**Required action**
Practice item. Set the material below down again exactly, with no pictures.

**Dataset entries**
• • •

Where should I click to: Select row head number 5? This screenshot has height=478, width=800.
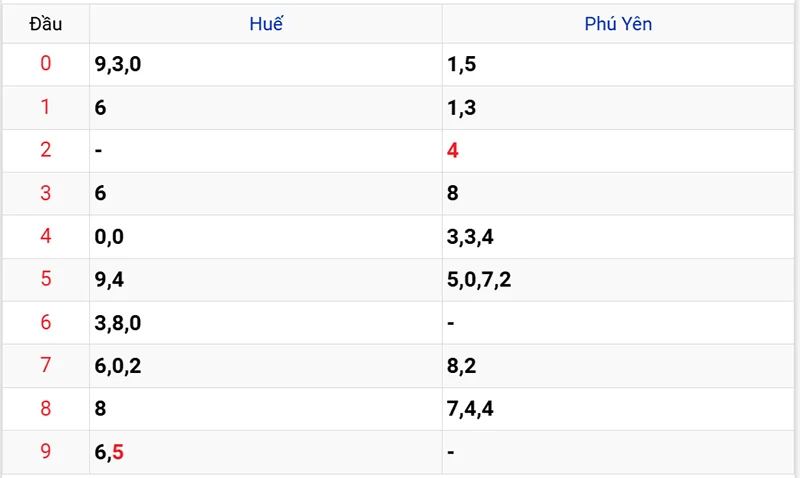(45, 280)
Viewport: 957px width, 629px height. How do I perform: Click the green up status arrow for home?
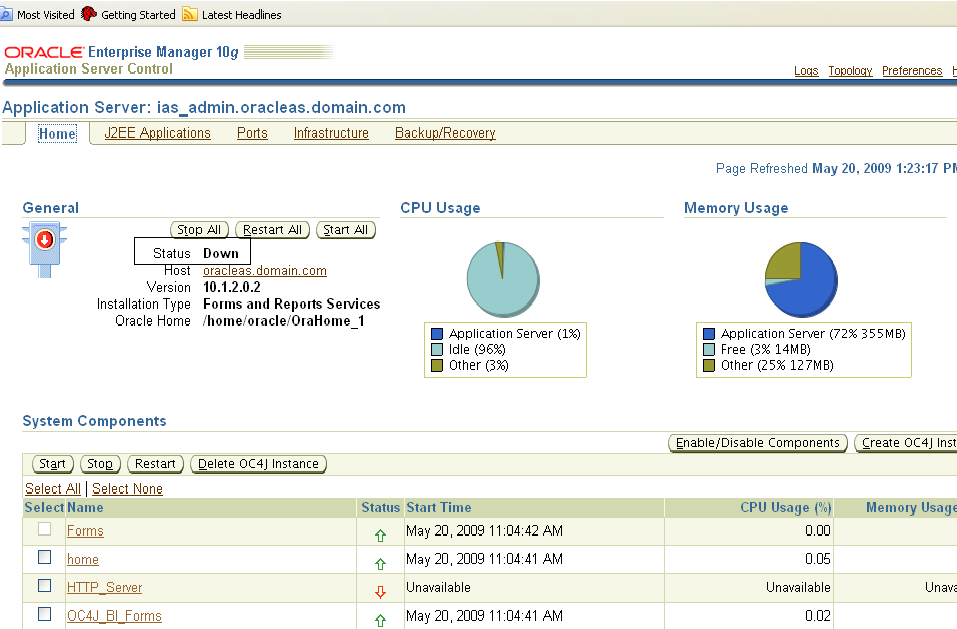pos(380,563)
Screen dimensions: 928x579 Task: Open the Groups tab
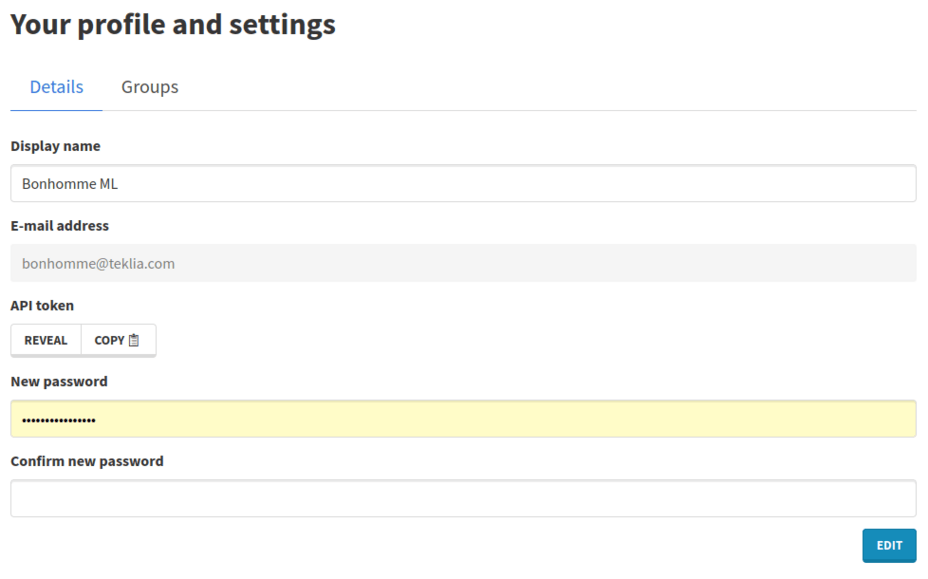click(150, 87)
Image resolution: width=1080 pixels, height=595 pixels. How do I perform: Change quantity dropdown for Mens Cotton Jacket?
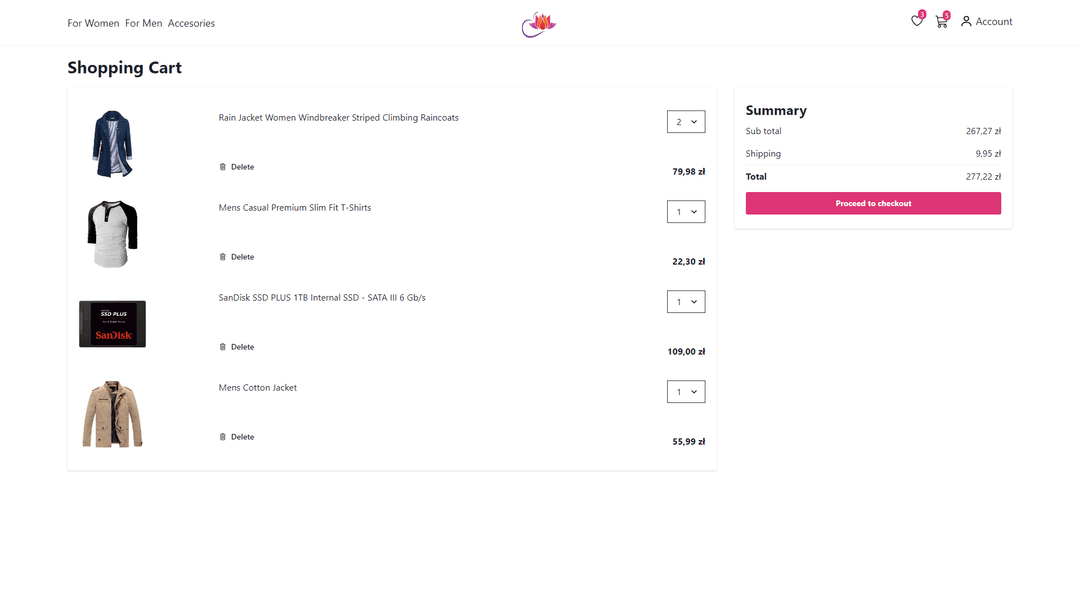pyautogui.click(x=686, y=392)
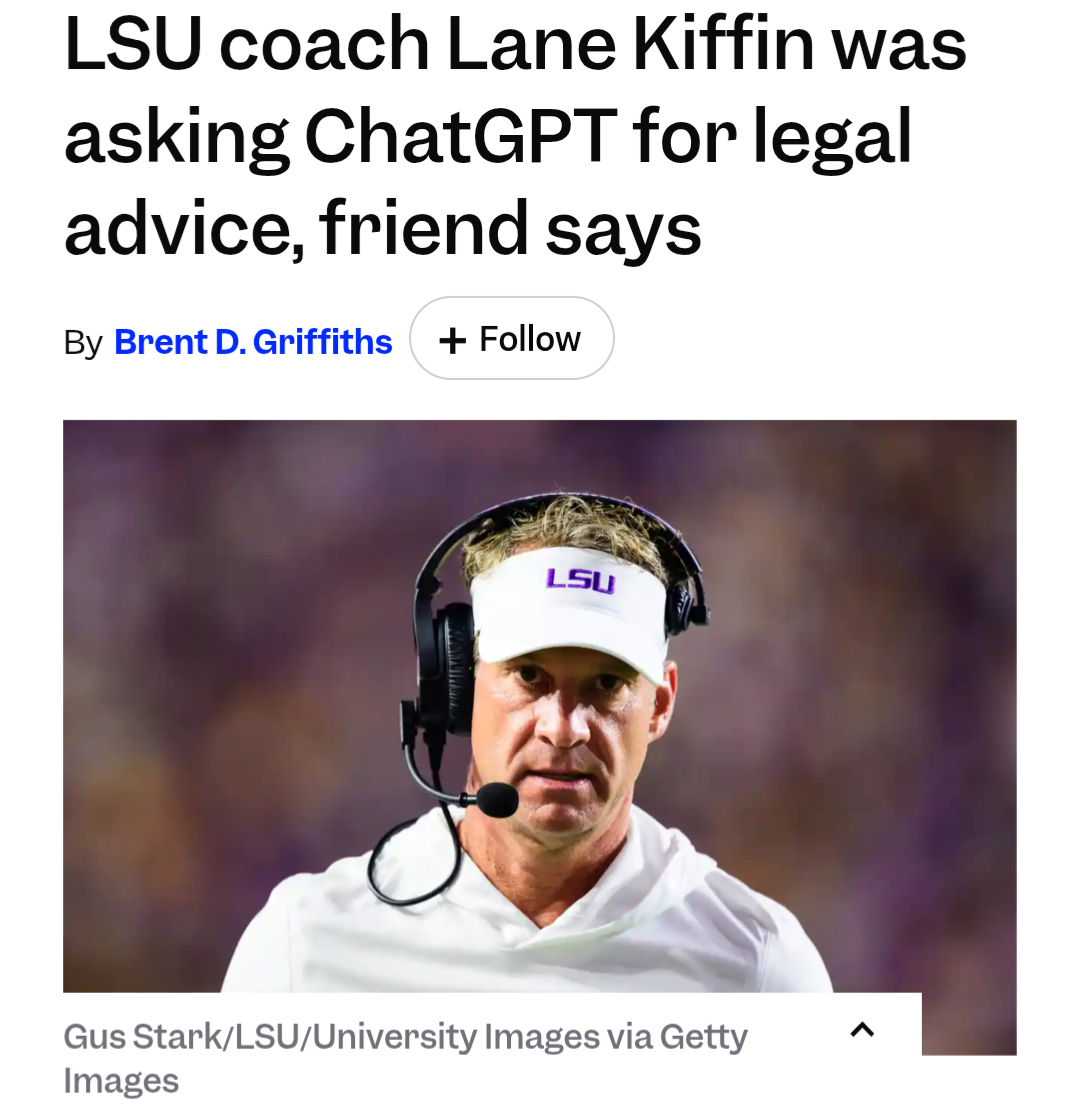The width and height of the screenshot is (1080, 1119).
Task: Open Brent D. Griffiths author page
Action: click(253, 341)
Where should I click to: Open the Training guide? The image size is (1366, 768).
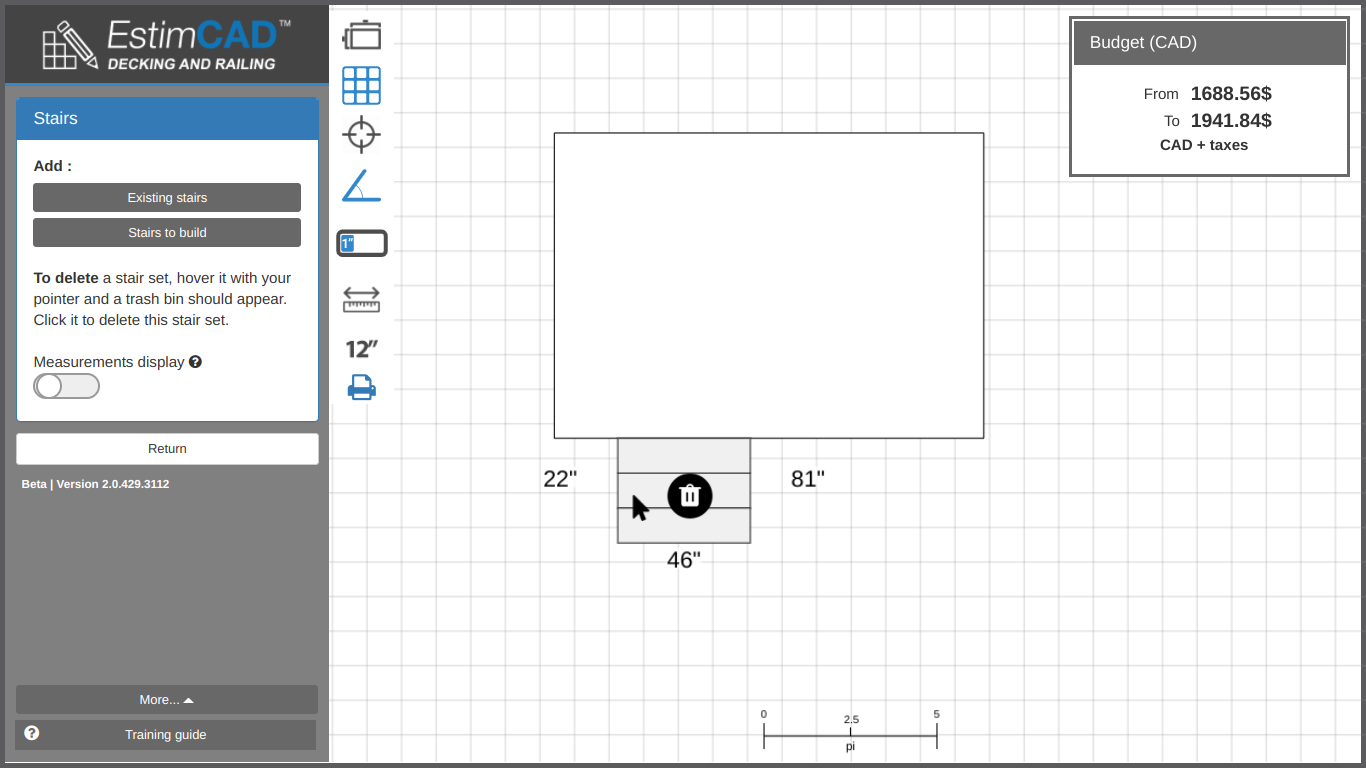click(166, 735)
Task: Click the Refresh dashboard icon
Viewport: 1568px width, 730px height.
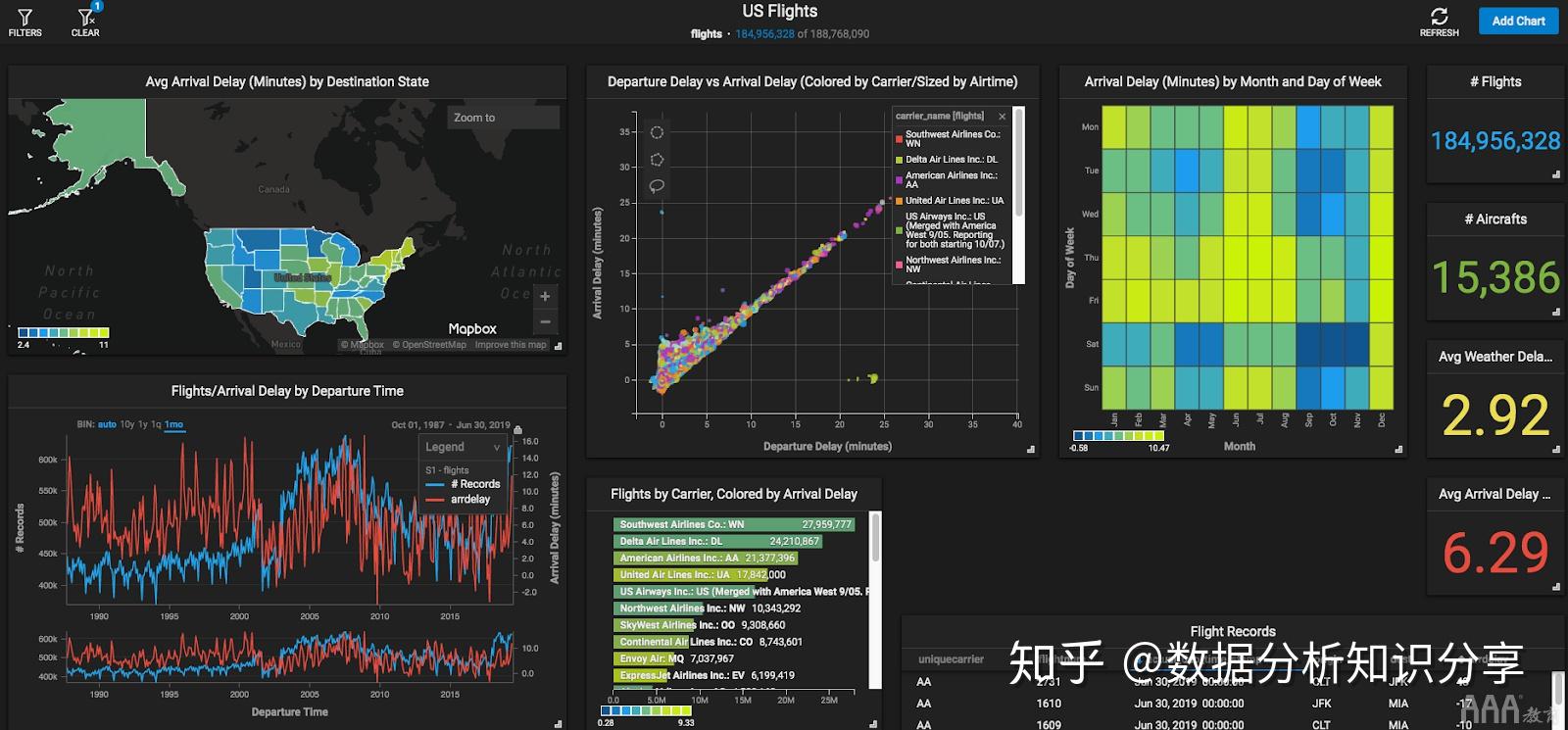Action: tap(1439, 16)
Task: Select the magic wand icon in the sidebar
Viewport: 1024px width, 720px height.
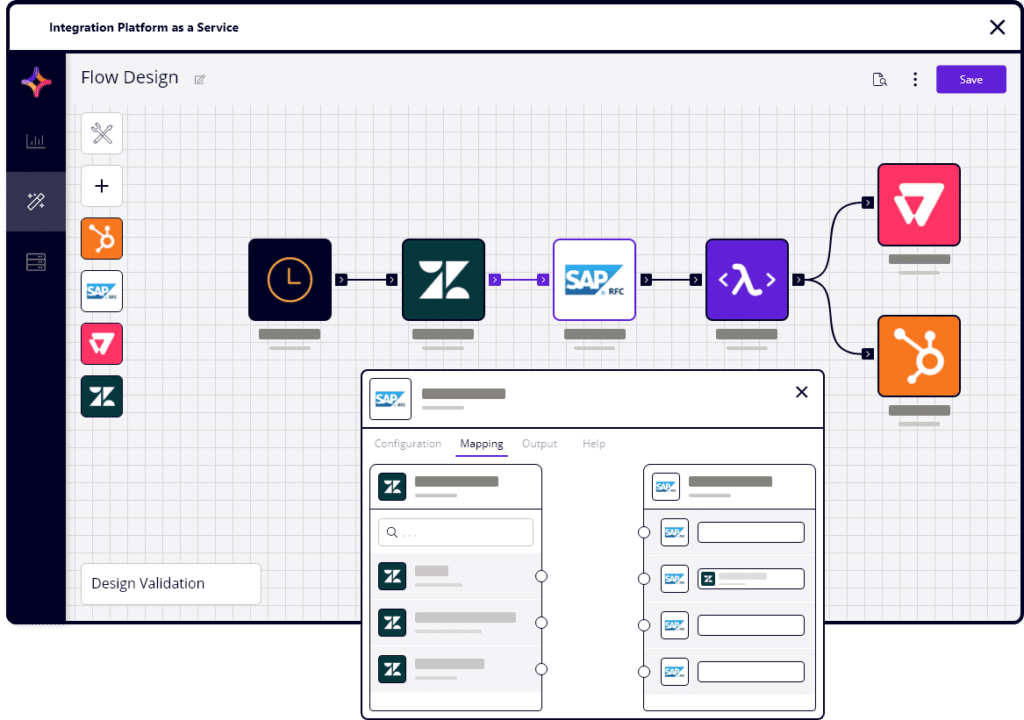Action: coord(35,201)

• • •

**Your solution**
Where should I click to: Select row head number 5? This screenshot has height=478, width=800.
(45, 280)
Viewport: 957px width, 629px height. How do I perform: Click the green up status arrow for home?
pos(380,563)
Screen dimensions: 928x579 Task: Open the Groups tab
click(150, 87)
Image resolution: width=1080 pixels, height=595 pixels. How do I perform: Change quantity dropdown for Mens Cotton Jacket?
pyautogui.click(x=686, y=392)
The width and height of the screenshot is (1080, 1119).
Task: Open Brent D. Griffiths author page
Action: click(253, 341)
Where should I click to: Open the Training guide? The image size is (1366, 768).
click(166, 735)
Task: Click the Refresh dashboard icon
Viewport: 1568px width, 730px height.
Action: tap(1439, 16)
Task: Select the magic wand icon in the sidebar
Viewport: 1024px width, 720px height.
Action: coord(35,201)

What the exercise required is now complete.